→ **Problem description**
Only one stretch of the data below is needed. Output the lines from the one with "You are a computer-use agent. The image" up to and including the one with "Task: Select the default-empty template", exactly as they stand.

→ **Supplied data**
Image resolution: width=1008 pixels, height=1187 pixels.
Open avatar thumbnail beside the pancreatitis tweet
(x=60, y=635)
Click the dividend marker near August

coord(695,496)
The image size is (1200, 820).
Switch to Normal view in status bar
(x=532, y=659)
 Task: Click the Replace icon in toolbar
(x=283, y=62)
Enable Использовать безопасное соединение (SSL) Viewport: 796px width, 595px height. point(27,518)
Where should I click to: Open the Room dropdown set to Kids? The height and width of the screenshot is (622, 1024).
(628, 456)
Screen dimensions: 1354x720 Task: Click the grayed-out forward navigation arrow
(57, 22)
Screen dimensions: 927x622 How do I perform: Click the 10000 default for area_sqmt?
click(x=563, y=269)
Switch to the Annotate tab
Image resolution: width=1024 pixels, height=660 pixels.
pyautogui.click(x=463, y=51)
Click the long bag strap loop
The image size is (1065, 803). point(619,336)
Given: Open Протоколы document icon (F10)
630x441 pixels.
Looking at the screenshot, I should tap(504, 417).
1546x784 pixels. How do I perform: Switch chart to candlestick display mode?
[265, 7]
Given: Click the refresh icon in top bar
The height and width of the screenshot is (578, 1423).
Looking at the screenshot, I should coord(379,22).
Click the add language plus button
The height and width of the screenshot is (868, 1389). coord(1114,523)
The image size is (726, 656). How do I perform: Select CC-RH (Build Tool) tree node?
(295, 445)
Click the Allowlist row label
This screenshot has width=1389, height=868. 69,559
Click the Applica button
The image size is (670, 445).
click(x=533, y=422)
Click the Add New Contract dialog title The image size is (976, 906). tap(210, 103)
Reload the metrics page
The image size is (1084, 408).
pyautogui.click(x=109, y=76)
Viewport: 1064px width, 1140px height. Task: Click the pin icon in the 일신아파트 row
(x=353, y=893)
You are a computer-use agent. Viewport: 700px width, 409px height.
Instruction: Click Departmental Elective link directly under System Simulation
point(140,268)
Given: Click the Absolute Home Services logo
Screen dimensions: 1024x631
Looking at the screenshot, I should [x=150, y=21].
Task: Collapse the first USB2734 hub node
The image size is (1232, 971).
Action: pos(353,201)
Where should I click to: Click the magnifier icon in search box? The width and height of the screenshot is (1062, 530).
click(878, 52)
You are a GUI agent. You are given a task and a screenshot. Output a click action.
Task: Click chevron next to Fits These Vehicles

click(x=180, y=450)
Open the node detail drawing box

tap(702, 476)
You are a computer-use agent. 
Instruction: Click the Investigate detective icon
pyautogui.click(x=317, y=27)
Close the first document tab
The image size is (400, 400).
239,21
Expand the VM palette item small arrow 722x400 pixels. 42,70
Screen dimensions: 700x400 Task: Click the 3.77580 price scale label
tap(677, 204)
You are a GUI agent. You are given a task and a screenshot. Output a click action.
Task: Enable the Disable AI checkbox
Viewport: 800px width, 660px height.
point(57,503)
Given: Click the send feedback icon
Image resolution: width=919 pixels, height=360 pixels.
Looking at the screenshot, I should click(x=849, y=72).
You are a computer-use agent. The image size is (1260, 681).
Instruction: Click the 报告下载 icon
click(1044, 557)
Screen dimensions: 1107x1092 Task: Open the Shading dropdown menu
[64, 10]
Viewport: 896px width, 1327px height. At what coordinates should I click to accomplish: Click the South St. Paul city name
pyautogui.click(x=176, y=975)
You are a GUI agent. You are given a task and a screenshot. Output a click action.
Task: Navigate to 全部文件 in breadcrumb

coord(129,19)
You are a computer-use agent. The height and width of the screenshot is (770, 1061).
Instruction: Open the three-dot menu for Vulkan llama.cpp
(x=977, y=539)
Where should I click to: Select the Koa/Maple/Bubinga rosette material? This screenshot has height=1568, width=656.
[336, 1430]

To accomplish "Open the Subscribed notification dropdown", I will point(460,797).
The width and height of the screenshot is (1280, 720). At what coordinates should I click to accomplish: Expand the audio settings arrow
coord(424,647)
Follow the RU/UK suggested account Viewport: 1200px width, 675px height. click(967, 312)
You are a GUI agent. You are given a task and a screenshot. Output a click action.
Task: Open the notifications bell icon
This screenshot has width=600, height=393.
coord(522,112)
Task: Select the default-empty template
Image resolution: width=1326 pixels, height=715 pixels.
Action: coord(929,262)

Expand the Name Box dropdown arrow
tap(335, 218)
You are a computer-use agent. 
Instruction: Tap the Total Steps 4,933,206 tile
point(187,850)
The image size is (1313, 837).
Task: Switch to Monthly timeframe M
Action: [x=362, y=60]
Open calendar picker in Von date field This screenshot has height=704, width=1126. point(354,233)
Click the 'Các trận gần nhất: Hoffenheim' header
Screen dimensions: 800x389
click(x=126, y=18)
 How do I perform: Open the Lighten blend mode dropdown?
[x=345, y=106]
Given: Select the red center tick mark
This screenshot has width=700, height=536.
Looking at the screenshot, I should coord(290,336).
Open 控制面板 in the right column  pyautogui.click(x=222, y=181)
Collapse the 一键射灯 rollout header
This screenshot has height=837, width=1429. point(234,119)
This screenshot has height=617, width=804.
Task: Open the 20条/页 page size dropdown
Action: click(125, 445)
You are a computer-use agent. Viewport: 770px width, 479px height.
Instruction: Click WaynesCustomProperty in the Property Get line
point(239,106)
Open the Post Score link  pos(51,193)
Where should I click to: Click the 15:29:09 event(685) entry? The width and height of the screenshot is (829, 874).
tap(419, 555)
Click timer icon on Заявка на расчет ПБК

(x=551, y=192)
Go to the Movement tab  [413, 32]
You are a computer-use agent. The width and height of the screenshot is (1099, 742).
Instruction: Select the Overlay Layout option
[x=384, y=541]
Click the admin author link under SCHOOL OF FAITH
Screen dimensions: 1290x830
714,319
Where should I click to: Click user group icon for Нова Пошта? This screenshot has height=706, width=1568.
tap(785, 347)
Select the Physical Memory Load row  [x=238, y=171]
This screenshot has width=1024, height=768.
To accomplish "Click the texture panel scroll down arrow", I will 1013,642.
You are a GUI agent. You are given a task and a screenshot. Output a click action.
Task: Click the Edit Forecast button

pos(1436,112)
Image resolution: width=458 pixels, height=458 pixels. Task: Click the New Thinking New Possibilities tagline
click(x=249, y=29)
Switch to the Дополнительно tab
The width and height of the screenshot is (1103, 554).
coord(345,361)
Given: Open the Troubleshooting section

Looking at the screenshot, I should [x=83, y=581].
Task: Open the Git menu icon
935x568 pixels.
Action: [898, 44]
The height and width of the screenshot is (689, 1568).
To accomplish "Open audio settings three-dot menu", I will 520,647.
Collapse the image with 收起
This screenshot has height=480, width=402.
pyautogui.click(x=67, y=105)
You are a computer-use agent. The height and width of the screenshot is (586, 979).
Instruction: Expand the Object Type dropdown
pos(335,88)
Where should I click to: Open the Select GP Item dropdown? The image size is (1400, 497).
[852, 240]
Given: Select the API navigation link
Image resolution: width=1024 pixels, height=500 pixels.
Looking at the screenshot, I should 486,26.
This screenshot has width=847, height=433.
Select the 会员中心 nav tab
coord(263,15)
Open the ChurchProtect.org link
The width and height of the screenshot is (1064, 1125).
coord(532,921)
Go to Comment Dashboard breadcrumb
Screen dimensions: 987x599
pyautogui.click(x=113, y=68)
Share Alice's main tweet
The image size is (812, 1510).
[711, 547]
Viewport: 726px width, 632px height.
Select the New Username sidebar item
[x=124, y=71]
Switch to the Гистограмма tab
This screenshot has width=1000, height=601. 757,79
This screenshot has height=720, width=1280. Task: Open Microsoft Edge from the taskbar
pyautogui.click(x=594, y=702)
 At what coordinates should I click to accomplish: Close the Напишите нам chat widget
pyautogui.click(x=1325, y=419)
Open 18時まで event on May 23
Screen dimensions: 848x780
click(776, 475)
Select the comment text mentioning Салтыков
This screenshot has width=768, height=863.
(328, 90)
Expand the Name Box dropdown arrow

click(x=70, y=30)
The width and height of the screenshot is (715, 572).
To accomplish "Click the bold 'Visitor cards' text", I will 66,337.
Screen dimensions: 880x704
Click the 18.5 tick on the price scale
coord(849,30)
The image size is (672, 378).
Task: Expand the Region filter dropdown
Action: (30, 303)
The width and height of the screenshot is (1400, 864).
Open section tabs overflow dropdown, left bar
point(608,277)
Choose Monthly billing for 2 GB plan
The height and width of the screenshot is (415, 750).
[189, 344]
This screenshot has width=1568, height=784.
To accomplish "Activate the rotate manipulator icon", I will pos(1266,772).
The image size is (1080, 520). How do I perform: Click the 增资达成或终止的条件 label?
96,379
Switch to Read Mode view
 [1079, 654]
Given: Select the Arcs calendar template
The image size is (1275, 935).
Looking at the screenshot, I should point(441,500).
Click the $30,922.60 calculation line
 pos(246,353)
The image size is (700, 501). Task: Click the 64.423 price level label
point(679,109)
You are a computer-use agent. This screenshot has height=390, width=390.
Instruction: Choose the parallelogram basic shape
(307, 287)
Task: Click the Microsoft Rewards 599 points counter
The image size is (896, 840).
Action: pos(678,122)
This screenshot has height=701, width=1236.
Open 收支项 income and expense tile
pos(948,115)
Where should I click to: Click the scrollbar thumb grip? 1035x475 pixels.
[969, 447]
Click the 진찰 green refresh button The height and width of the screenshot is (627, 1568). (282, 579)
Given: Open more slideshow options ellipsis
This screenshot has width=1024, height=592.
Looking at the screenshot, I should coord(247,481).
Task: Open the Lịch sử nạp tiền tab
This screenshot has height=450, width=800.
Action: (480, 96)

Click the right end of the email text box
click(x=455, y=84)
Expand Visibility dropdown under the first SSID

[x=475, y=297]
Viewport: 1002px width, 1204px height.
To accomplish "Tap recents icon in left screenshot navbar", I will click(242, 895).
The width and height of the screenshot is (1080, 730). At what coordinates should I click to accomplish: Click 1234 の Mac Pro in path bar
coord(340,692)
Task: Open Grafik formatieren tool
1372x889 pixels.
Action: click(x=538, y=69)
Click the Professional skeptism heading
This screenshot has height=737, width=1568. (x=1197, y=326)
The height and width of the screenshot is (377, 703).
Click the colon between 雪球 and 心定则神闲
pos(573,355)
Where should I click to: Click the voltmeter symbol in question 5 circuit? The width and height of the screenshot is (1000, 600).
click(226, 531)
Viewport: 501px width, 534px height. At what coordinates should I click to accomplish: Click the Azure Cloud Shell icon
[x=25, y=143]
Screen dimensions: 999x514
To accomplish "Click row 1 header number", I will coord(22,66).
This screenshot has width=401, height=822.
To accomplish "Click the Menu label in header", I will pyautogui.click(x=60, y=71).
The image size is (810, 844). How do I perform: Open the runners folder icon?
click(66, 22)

→ **Final answer**
You are a computer-use agent. The image size is (1260, 681).
Instruction: Click the 报告下载 icon
click(1044, 557)
Screen dimensions: 1107x1092 Task: Open the Shading dropdown menu
[64, 10]
Viewport: 896px width, 1327px height. At what coordinates should I click to accomplish: Click the South St. Paul city name
pyautogui.click(x=176, y=975)
You are a GUI agent. You are given a task and a screenshot. Output a click action.
Task: Navigate to 全部文件 in breadcrumb

coord(129,19)
You are a computer-use agent. The height and width of the screenshot is (770, 1061).
Instruction: Open the three-dot menu for Vulkan llama.cpp
(x=977, y=539)
Where should I click to: Select the Koa/Maple/Bubinga rosette material? This screenshot has height=1568, width=656.
[336, 1430]

To accomplish "Open the Subscribed notification dropdown", I will point(460,797).
The width and height of the screenshot is (1280, 720). At what coordinates should I click to accomplish: Expand the audio settings arrow
coord(424,647)
Follow the RU/UK suggested account Viewport: 1200px width, 675px height. click(967, 312)
You are a GUI agent. You are given a task and a screenshot. Output a click action.
Task: Open the notifications bell icon
This screenshot has width=600, height=393.
coord(522,112)
Task: Select the default-empty template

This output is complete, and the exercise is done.